The 2014/15 season is done but Korea Snow punters are getting ready for the next one! Lately we've been fielding a few questions from snow newbies about what gear they'll need to keep warm on the Korean slopes. So we thought we'd answer the most common questions here, complete with our tips for saving time and money.

Does it get cold in Korea?

Korea can get cold, really cold. We hit -17C one sunny morning this season. Add wind chill to that up the top of the peaks and you can get to -25C very easily. Depending on cloud cover (and your sense of adventure) a night ski will also plunge you into -20C territory. So yes, it's cold!

What should I wear?

It's a no brainer, you'll need a full kit of thermals (base layer), mid layer, hard shell jacket, pants, gloves, inners (if your hands get cold), wool socks and face cover. This is our regular:

Thermals and Socks
A good pair of thermals goes a long way! We suggest 100% merino wool in a superfine knit with a minimum weight of 200g/m2. Wool weights vary so just remember the higher the weight, the warmer you'll be. That being said, you don't want to get too hot either! Another upside to wool is that it doesn't absorb smell. You might smell, but your thermals won't. We've been known to wear our base layers for a week and have them still smelling fresh as a daisy! We like Icebreaker and Sherpa.

.What to Wear when skiing in Korea

There are some great poly products out now too. Our teens don't like wool so we've decked them out in Burton's Dryride range, which also works a treat and comes in some funky designs. With new stink-proof fabric technology, smell is minimal and when you do have to wash (about every 2 days), they wash and dry easily.

Socks? Without a doubt best way to go is 100% merino wool. They stay warm and dry, keeping those little toes toasty. Try anything from the Rojo, Burton, Grenade and Icebreaker ranges.

Mid Layer
A good second, or mid, layer is equally as important. Any polar fleece product will be fine, and something with a zip up the neck is ideal. We are big fans of the Burton soft shell technical bonded fleece range: it's warm, highly breathable and will keep you dry.

Jacket and Pants
A hard shell jacket at minimum 10,000mm breathability and waterproof rating is our pick. This should keep you dry enough for a Korean winter as the snow is not that wet. Even better, we suggest going with a Gore-Tex or equivalent fabric as this is guaranteed to keep you dry. Look for a jacket with vents, pockets and a powder skirt and you'll be sitting pretty. If you don't like the idea of so many layers underneath, you could go for an insulated jacket.

Look for the same specifications for your pants. The only difference with pants is that you have one layer less covering your lower half. For some, a shell will not be enough to keep the cold from creeping through when sitting on a cold seat. If you do feel the cold particularly harshly, look at an insulated pant. As with thermal products, the higher the insulation weighting / gram, the warmer the pant will be. And make sure you look at a design with vents, because if you do get too warm, you can just open your vents for a short while to cool off!

Hands and Face/Neck
Like your feet, you want to keep your fingers warm and dry. There are lots of good gloves on the market and it really is a matter of personal taste and preference: gloves v mittens, poly v leather etc. We suggest a Gore-Tex or equivalent fabric or waterproofed leather. And if you need extra warmth, try a pair of woollen liners (I love my Icebreaker gloves) or some of those nifty hand warmers.

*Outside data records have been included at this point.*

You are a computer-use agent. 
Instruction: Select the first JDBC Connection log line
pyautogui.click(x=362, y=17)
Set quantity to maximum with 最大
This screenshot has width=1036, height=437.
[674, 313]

A smart wool or polytech fabric neck gaiter or balaclava will make sure that every exposed part of your body is covered. If your preference is a balaclava, look for one that is thin (so it can fit neatly under your helmet), has good breathability and a mesh over the mouth (so your mouth piece doesn't freeze over). There are plenty of styles and designs to choose from.

What to Wear when skiing in Korea

Rent or buy?

Totally up to the individual, but here are a couple of things to think about. If you are just starting out, maybe renting is the way to go. If you are regular snow-goers, you'll want your own gear, but then maybe other travel considerations come into play e.g weight restrictions. We've been known to take all our snow apparel and boots, then rent our equipment. We suggest a minimum level of investment in good base and maybe mid layers, gloves and head wear. It won't take up much space and comes at a reasonable cost and you won't be able to rent this kind of gear.

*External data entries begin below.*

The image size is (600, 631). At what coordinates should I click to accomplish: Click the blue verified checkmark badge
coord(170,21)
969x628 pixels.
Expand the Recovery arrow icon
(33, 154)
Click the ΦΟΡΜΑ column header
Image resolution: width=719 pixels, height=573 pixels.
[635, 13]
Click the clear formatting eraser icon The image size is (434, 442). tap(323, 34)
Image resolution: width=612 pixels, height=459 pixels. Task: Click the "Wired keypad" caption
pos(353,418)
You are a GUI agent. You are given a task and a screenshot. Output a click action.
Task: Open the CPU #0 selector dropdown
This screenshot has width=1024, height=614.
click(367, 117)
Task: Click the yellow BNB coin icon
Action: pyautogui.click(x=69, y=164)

Nearly all resorts will have full apparel and equipment rental stores conveniently located within walking distance from accommodation and the mountain. The stock is good quality, good brands and will do the job nicely. The bigger resorts invest heavily in named brands for equipment, so you'll get great choice if more experienced. Often discounts will be offered if you are staying on snow or packages will include rentals as well. Not staying on snow? Most towns or villages leading up to resorts will have a number of rental shops to choose from, although no so convenient if you have to run around and organize yourself.

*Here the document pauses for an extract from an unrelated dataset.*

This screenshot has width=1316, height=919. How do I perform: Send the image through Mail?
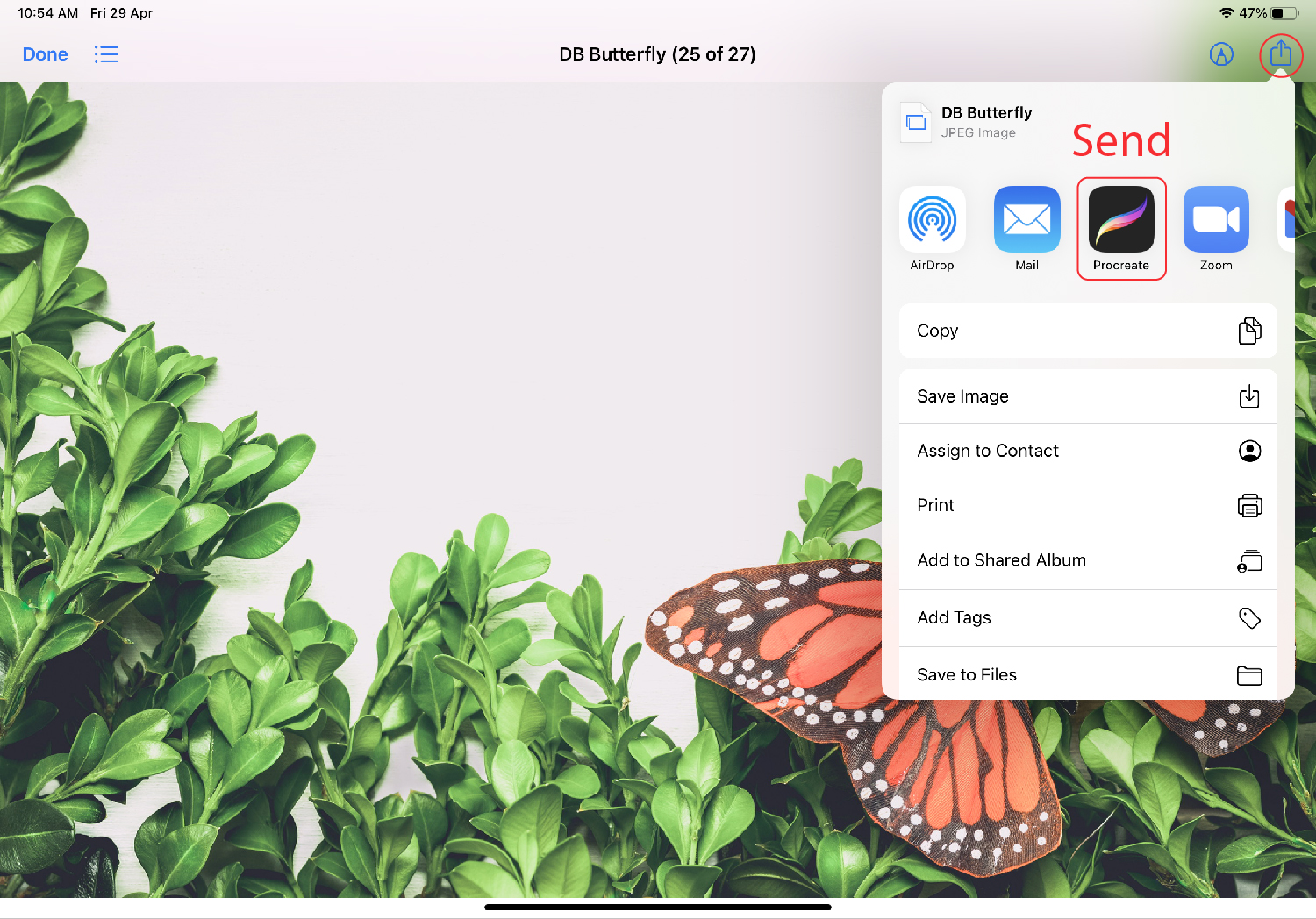1026,220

Foot size worth a separation mention. If you have a larger foot size i.e over US 9 or EU42.5, you might look at bringing some boots with you as Korean's don't tend to cater for the larger foot. Ditto for wide-fitting feet.

What about weight?
If you do decide to buy, make sure you also take baggage weight limits, weight of gear and weight of the bag you take your gear in into consideration. We once had a wheelie boardbag that weighed 5kg empty. This was costly when the baggage limit was 21kg. It sounds silly, but weigh each item of clothing and your equipment separately. This will help you maximize your packing. For skiers, take a look at the Douche Bag carry-on boot bag. This has been the BEST investment for the only skier in this house.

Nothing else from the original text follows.